**Records for processing:**
-------
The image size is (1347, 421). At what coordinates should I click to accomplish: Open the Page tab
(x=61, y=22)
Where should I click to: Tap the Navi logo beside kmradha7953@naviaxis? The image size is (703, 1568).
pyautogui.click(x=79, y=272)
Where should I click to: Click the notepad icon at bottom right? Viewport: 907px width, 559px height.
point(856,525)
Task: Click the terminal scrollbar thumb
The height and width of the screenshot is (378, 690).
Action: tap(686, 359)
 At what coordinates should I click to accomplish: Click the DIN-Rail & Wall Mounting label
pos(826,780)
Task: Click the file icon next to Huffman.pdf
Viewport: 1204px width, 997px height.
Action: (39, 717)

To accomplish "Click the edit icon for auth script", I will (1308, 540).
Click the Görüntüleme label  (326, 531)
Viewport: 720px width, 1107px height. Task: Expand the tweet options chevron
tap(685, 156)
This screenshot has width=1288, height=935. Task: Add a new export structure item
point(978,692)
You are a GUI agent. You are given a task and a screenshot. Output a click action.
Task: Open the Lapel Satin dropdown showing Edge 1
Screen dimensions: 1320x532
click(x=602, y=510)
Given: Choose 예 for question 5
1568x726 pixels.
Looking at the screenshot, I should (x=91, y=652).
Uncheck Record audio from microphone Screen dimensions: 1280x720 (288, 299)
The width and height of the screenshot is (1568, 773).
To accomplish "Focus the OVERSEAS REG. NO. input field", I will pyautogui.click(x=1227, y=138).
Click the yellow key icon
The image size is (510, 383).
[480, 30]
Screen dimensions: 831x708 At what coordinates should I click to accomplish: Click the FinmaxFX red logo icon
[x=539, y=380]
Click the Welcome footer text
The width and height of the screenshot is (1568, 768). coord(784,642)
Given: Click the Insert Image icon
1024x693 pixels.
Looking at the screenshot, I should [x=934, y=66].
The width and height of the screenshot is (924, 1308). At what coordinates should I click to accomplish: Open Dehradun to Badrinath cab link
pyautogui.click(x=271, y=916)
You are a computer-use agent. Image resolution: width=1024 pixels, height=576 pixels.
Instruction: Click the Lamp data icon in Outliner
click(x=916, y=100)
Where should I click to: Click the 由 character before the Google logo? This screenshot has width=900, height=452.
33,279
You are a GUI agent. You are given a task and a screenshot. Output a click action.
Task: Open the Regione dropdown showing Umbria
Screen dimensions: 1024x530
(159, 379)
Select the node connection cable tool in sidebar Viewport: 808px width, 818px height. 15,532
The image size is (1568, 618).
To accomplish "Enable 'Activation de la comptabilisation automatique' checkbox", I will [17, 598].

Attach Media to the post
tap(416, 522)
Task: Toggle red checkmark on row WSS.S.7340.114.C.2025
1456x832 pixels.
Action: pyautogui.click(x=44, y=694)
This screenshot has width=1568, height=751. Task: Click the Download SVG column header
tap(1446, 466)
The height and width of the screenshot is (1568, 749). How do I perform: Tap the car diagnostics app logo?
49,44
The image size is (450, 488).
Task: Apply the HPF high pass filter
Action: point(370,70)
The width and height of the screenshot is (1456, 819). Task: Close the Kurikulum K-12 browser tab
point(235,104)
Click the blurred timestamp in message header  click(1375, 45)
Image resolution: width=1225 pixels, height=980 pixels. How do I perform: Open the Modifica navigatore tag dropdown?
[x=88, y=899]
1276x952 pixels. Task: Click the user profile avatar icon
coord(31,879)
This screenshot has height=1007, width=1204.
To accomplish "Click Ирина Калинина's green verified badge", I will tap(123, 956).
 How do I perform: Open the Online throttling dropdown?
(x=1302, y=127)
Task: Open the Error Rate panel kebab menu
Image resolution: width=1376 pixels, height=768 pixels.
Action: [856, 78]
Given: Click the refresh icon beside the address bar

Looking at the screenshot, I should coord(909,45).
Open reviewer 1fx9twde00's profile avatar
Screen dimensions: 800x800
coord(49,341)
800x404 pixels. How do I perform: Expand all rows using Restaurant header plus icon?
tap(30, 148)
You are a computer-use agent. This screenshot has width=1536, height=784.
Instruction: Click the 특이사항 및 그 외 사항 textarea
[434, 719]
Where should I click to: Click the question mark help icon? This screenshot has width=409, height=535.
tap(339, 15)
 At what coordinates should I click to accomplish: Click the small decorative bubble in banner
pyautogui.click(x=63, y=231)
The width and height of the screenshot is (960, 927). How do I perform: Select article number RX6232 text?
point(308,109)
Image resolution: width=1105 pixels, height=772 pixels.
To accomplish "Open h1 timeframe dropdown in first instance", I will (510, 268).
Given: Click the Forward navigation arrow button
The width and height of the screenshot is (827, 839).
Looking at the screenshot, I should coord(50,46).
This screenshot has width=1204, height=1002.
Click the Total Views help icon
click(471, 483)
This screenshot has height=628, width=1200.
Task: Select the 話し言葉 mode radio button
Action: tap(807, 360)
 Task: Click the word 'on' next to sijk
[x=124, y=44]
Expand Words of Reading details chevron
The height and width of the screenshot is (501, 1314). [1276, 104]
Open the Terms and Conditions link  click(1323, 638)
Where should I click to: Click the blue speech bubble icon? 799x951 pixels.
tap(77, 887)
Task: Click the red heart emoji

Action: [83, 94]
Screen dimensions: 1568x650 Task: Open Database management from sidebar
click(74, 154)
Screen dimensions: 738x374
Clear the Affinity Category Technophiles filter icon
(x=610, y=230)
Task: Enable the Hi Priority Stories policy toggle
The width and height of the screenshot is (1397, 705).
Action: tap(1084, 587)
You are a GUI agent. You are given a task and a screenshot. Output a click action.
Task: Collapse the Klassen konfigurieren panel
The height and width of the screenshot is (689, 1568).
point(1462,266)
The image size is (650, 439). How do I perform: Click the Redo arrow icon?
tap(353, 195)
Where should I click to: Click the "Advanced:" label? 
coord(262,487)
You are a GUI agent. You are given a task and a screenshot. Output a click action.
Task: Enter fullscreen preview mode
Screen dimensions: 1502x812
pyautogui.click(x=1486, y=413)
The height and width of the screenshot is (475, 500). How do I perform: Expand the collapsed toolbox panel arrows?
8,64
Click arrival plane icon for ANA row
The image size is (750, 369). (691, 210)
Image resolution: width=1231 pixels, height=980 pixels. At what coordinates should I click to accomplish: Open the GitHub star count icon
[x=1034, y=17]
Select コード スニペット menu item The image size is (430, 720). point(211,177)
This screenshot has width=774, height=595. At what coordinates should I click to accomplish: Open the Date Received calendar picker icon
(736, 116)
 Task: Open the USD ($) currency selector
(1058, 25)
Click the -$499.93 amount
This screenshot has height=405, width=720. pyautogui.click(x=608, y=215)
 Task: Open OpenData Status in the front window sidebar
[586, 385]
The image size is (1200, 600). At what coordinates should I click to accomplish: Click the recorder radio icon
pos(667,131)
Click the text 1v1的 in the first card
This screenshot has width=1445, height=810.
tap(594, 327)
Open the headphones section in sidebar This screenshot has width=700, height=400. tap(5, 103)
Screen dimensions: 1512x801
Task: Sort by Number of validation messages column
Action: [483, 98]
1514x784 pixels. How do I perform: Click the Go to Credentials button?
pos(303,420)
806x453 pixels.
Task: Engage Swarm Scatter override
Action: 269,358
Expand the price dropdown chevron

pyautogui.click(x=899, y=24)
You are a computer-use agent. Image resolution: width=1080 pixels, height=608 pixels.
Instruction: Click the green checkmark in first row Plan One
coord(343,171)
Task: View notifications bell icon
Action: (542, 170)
-------
**What is required:** Would you set down all the lines above, exactly and in full?

**Exercise output:**
The image size is (1347, 421). At what coordinates should I click to accomplish: Open the Page tab
(x=61, y=22)
Where should I click to: Tap the Navi logo beside kmradha7953@naviaxis? The image size is (703, 1568).
pyautogui.click(x=79, y=272)
Where should I click to: Click the notepad icon at bottom right? Viewport: 907px width, 559px height.
point(856,525)
Task: Click the terminal scrollbar thumb
The height and width of the screenshot is (378, 690).
Action: tap(686, 359)
 At what coordinates should I click to accomplish: Click the DIN-Rail & Wall Mounting label
pos(826,780)
Task: Click the file icon next to Huffman.pdf
Viewport: 1204px width, 997px height.
Action: (39, 717)

To accomplish "Click the edit icon for auth script", I will (1308, 540).
Click the Görüntüleme label  (326, 531)
Viewport: 720px width, 1107px height. Task: Expand the tweet options chevron
tap(685, 156)
This screenshot has width=1288, height=935. Task: Add a new export structure item
point(978,692)
You are a GUI agent. You are given a task and a screenshot. Output a click action.
Task: Open the Lapel Satin dropdown showing Edge 1
Screen dimensions: 1320x532
click(x=602, y=510)
Given: Choose 예 for question 5
1568x726 pixels.
Looking at the screenshot, I should (x=91, y=652).
Uncheck Record audio from microphone Screen dimensions: 1280x720 (288, 299)
The width and height of the screenshot is (1568, 773).
To accomplish "Focus the OVERSEAS REG. NO. input field", I will pyautogui.click(x=1227, y=138).
Click the yellow key icon
The image size is (510, 383).
[480, 30]
Screen dimensions: 831x708 At what coordinates should I click to accomplish: Click the FinmaxFX red logo icon
[x=539, y=380]
Click the Welcome footer text
The width and height of the screenshot is (1568, 768). coord(784,642)
Given: Click the Insert Image icon
1024x693 pixels.
Looking at the screenshot, I should [x=934, y=66].
The width and height of the screenshot is (924, 1308). At what coordinates should I click to accomplish: Open Dehradun to Badrinath cab link
pyautogui.click(x=271, y=916)
You are a computer-use agent. Image resolution: width=1024 pixels, height=576 pixels.
Instruction: Click the Lamp data icon in Outliner
click(x=916, y=100)
Where should I click to: Click the 由 character before the Google logo? This screenshot has width=900, height=452.
33,279
You are a GUI agent. You are given a task and a screenshot. Output a click action.
Task: Open the Regione dropdown showing Umbria
Screen dimensions: 1024x530
(159, 379)
Select the node connection cable tool in sidebar Viewport: 808px width, 818px height. 15,532
The image size is (1568, 618).
To accomplish "Enable 'Activation de la comptabilisation automatique' checkbox", I will [17, 598].

Attach Media to the post
tap(416, 522)
Task: Toggle red checkmark on row WSS.S.7340.114.C.2025
1456x832 pixels.
Action: pyautogui.click(x=44, y=694)
This screenshot has width=1568, height=751. Task: Click the Download SVG column header
tap(1446, 466)
The height and width of the screenshot is (1568, 749). How do I perform: Tap the car diagnostics app logo?
49,44
The image size is (450, 488).
Task: Apply the HPF high pass filter
Action: point(370,70)
The width and height of the screenshot is (1456, 819). Task: Close the Kurikulum K-12 browser tab
point(235,104)
Click the blurred timestamp in message header  click(1375, 45)
Image resolution: width=1225 pixels, height=980 pixels. How do I perform: Open the Modifica navigatore tag dropdown?
[x=88, y=899]
1276x952 pixels. Task: Click the user profile avatar icon
coord(31,879)
This screenshot has height=1007, width=1204.
To accomplish "Click Ирина Калинина's green verified badge", I will tap(123, 956).
 How do I perform: Open the Online throttling dropdown?
(x=1302, y=127)
Task: Open the Error Rate panel kebab menu
Image resolution: width=1376 pixels, height=768 pixels.
Action: [856, 78]
Given: Click the refresh icon beside the address bar

Looking at the screenshot, I should coord(909,45).
Open reviewer 1fx9twde00's profile avatar
Screen dimensions: 800x800
coord(49,341)
800x404 pixels. How do I perform: Expand all rows using Restaurant header plus icon?
tap(30, 148)
You are a computer-use agent. This screenshot has width=1536, height=784.
Instruction: Click the 특이사항 및 그 외 사항 textarea
[434, 719]
Where should I click to: Click the question mark help icon? This screenshot has width=409, height=535.
tap(339, 15)
 At what coordinates should I click to accomplish: Click the small decorative bubble in banner
pyautogui.click(x=63, y=231)
The width and height of the screenshot is (960, 927). How do I perform: Select article number RX6232 text?
point(308,109)
Image resolution: width=1105 pixels, height=772 pixels.
To accomplish "Open h1 timeframe dropdown in first instance", I will (510, 268).
Given: Click the Forward navigation arrow button
The width and height of the screenshot is (827, 839).
Looking at the screenshot, I should coord(50,46).
This screenshot has width=1204, height=1002.
Click the Total Views help icon
click(471, 483)
This screenshot has height=628, width=1200.
Task: Select the 話し言葉 mode radio button
Action: tap(807, 360)
 Task: Click the word 'on' next to sijk
[x=124, y=44]
Expand Words of Reading details chevron
The height and width of the screenshot is (501, 1314). [1276, 104]
Open the Terms and Conditions link  click(1323, 638)
Where should I click to: Click the blue speech bubble icon? 799x951 pixels.
tap(77, 887)
Task: Click the red heart emoji

Action: [83, 94]
Screen dimensions: 1568x650 Task: Open Database management from sidebar
click(74, 154)
Screen dimensions: 738x374
Clear the Affinity Category Technophiles filter icon
(x=610, y=230)
Task: Enable the Hi Priority Stories policy toggle
The width and height of the screenshot is (1397, 705).
Action: tap(1084, 587)
You are a GUI agent. You are given a task and a screenshot. Output a click action.
Task: Collapse the Klassen konfigurieren panel
The height and width of the screenshot is (689, 1568).
point(1462,266)
The image size is (650, 439). How do I perform: Click the Redo arrow icon?
tap(353, 195)
Where should I click to: Click the "Advanced:" label? 
coord(262,487)
You are a GUI agent. You are given a task and a screenshot. Output a click action.
Task: Enter fullscreen preview mode
Screen dimensions: 1502x812
pyautogui.click(x=1486, y=413)
The height and width of the screenshot is (475, 500). How do I perform: Expand the collapsed toolbox panel arrows?
8,64
Click arrival plane icon for ANA row
The image size is (750, 369). (691, 210)
Image resolution: width=1231 pixels, height=980 pixels. At what coordinates should I click to accomplish: Open the GitHub star count icon
[x=1034, y=17]
Select コード スニペット menu item The image size is (430, 720). point(211,177)
This screenshot has width=774, height=595. At what coordinates should I click to accomplish: Open the Date Received calendar picker icon
(736, 116)
 Task: Open the USD ($) currency selector
(1058, 25)
Click the -$499.93 amount
This screenshot has height=405, width=720. pyautogui.click(x=608, y=215)
 Task: Open OpenData Status in the front window sidebar
[586, 385]
The image size is (1200, 600). At what coordinates should I click to accomplish: Click the recorder radio icon
pos(667,131)
Click the text 1v1的 in the first card
This screenshot has width=1445, height=810.
tap(594, 327)
Open the headphones section in sidebar This screenshot has width=700, height=400. tap(5, 103)
Screen dimensions: 1512x801
Task: Sort by Number of validation messages column
Action: [483, 98]
1514x784 pixels. How do I perform: Click the Go to Credentials button?
pos(303,420)
806x453 pixels.
Task: Engage Swarm Scatter override
Action: 269,358
Expand the price dropdown chevron

pyautogui.click(x=899, y=24)
You are a computer-use agent. Image resolution: width=1080 pixels, height=608 pixels.
Instruction: Click the green checkmark in first row Plan One
coord(343,171)
Task: View notifications bell icon
Action: (542, 170)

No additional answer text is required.